If a firewall is involved then the recommendation is to set the aged timeout on the WebSphere datasource to recycle the physical connection at an interval less than the firewall timeout. For example, if the firewall timeout is 30 minutes, set the aged timeout to 29 minutes. This way the firewall will never see an idle connection from WebSphere and will not stop forwarding requests from WebSphere. The default for the aged timeout is 0 which means keep our physical connections around forever. Please also use the Purge policy of entire pool, not per connection.
Database/DataSource config setting coordination:
min connections = 0 max connections = 20 unused timeout = 1600 aged timeout = 1700 DB2's idle thread timeout = 1800
reap time = 180 keep dynamic = 1 (true)
In this example since keep dynamic is set after the application performs a commit, the connection remains 'active' in the db2 sense - db2 is keeping the prepared statements around - and the connection has to stay active for that to occur.
WebSphere's aged timeout is less than 1800 seconds, but the reap time interval is defined as 180 seconds.
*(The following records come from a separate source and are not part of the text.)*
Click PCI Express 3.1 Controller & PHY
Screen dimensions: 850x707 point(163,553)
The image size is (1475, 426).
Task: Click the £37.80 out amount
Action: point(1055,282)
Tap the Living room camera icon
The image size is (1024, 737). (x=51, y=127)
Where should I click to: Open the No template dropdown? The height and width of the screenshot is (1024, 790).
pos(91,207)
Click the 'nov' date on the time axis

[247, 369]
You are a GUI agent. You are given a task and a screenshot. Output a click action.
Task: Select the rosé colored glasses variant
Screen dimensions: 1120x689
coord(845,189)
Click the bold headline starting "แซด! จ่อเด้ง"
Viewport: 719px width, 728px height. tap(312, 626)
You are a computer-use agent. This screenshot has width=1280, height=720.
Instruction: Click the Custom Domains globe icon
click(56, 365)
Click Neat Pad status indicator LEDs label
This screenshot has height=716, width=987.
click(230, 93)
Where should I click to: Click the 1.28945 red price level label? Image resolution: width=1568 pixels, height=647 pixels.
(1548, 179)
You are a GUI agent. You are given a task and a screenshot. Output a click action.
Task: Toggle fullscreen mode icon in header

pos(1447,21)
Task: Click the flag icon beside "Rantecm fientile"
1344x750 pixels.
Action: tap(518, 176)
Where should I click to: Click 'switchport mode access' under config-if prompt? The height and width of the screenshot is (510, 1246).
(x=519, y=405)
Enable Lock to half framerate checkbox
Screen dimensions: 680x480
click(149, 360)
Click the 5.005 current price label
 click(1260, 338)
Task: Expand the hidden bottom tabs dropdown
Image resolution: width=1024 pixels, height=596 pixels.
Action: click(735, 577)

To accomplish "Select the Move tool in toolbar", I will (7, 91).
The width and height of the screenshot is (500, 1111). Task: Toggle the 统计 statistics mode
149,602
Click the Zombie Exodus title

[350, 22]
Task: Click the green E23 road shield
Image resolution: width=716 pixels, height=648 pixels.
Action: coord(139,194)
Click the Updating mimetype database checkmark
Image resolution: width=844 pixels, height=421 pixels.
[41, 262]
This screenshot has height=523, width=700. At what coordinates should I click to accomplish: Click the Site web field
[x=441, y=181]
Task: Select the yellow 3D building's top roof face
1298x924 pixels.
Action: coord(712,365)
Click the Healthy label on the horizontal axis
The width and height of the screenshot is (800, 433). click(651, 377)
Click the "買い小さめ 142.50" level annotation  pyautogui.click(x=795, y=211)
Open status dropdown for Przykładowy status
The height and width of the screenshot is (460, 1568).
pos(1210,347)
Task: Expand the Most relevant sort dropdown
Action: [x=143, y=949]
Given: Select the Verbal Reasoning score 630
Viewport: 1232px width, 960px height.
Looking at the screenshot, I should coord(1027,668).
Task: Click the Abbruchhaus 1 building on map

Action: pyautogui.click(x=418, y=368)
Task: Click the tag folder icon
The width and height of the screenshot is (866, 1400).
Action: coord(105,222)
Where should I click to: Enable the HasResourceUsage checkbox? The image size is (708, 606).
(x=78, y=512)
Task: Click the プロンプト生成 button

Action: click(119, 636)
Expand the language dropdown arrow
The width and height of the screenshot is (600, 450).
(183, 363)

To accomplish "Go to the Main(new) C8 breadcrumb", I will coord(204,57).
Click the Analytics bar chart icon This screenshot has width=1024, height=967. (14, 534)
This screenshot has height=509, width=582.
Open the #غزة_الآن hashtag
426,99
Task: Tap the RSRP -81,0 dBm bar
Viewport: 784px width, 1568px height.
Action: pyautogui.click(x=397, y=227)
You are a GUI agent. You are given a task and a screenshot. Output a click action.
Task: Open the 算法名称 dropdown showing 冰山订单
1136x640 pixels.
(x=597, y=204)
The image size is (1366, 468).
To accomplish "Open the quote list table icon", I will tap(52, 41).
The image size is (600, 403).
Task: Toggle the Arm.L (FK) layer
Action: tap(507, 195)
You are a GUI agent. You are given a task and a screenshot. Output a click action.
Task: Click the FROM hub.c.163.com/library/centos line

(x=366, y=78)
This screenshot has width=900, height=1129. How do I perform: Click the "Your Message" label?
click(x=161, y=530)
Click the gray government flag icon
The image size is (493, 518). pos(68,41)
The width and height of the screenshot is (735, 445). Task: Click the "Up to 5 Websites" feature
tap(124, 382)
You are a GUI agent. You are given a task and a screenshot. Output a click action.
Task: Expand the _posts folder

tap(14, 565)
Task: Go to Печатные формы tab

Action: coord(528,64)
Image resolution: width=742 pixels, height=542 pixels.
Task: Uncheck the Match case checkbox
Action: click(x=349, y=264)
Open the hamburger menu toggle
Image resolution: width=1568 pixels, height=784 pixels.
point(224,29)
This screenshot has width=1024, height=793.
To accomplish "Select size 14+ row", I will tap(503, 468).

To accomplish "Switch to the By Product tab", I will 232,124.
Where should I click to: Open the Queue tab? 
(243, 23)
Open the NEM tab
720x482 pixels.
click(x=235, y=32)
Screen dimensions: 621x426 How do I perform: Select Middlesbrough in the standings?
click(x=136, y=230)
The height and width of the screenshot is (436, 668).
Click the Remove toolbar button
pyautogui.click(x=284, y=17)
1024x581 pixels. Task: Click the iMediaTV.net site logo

The reaper is not running often enough to terminate ALL of the "old" connections before they get timed out by DB2. This is because the 180 second reap time interval is longer than the delta time interval between DB2's Idle thread time of 1800 seconds and WebSphere's aged timeout of 1700 seconds (180 second reap interval > 100 seconds). A 180 second reap time interval is unreliable, but a 60 second reap time interval would work.
Also Reap time and unused timeout settings do not cause the idle or unused connections to be discarded if the servant region is idle. This situation might cause some DB2 connections to be held longer than is necessary. If you prefer to have the connections discarded at the time specified by a combination of reaper time and unused timeout settings, even if this preference might cause an idle servant region to become active again, you can add the nondeferredreaper custom property to your JDBC driver provider data source settings.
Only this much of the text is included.